La protéine Menin contrôle le vieillissement du cerveau dans l'hypothalamus
Une protéine surtout connue en cancérologie joue un rôle clé dans le vieillissement du cerveau. Des souris présentant des taux réduits de cette protéine ont montré une perte de mémoire accélérée, une dégradation osseuse et une inflammation plus élevée. Rétablir la protéine a partiellement inversé ces effets.
Des chercheurs ont découvert que les taux de Menin dans l'hypothalamus diminuent avec l'âge. L'hypothalamus est une région du cerveau qui régule la température corporelle, la faim et la libération des hormones. Qu'une seule protéine dans cette petite zone puisse influencer autant de processus n'avait jamais été démontré auparavant.

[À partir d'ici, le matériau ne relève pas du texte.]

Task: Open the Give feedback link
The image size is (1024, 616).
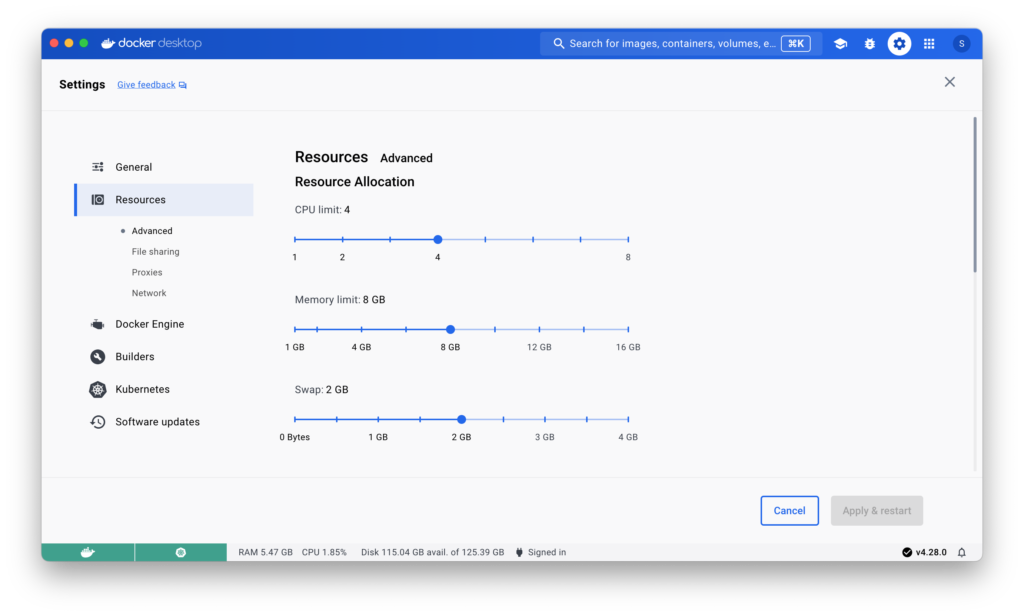Action: [146, 85]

Dans des expériences, des souris dont le taux de Menin avait été artificiellement abaissé ont présenté des signes de vieillissement accélérés. Parmi ceux-ci : de moins bonnes performances de mémoire, une densité osseuse réduite et des marqueurs d'inflammation plus élevés dans le sang. Lorsque Menin a été rétablie, plusieurs de ces mesures se sont améliorées.
Un acide aminé améliore la mémoire
En parallèle du rétablissement de Menin, les chercheurs ont également testé une supplémentation en D-sérine, un acide aminé impliqué dans la transmission des signaux entre les cellules du cerveau. Les souris ayant reçu de la D-sérine ont obtenu de meilleurs résultats lors de tests de mémoire. La D-sérine agit via des récepteurs (les récepteurs NMDA) qui sont au cœur de l'apprentissage et de la mémoire.

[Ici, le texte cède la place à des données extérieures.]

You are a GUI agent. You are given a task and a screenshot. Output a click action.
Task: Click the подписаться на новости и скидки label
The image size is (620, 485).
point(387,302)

Ces résultats soulèvent des questions pour la situation humaine. Les taux de Menin dans l'hypothalamus humain n'ont pas été étudiés de façon systématique sur l'ensemble de la vie. On ignore encore si les effets observés chez la souris se produisent également chez l'humain.
Pas une simple histoire de compléments
La D-sérine est disponible comme complément alimentaire, mais les quantités utilisées dans les expériences sur les souris ne peuvent pas être directement transposées à une dose humaine. À doses élevées, la D-sérine a aussi été associée à des atteintes rénales. Se supplémenter soi-même sur la base de cette étude n'est pas recommandé.
Ce que l'étude montre, c'est que l'hypothalamus est une cible prometteuse pour la recherche sur le vieillissement. La plupart des travaux antérieurs se concentraient sur le niveau cellulaire : cellules endommagées, télomères ou mitochondries. Mettre l'accent sur une région précise du cerveau comme coordinatrice du vieillissement est une approche différente, qui mérite d'être approfondie.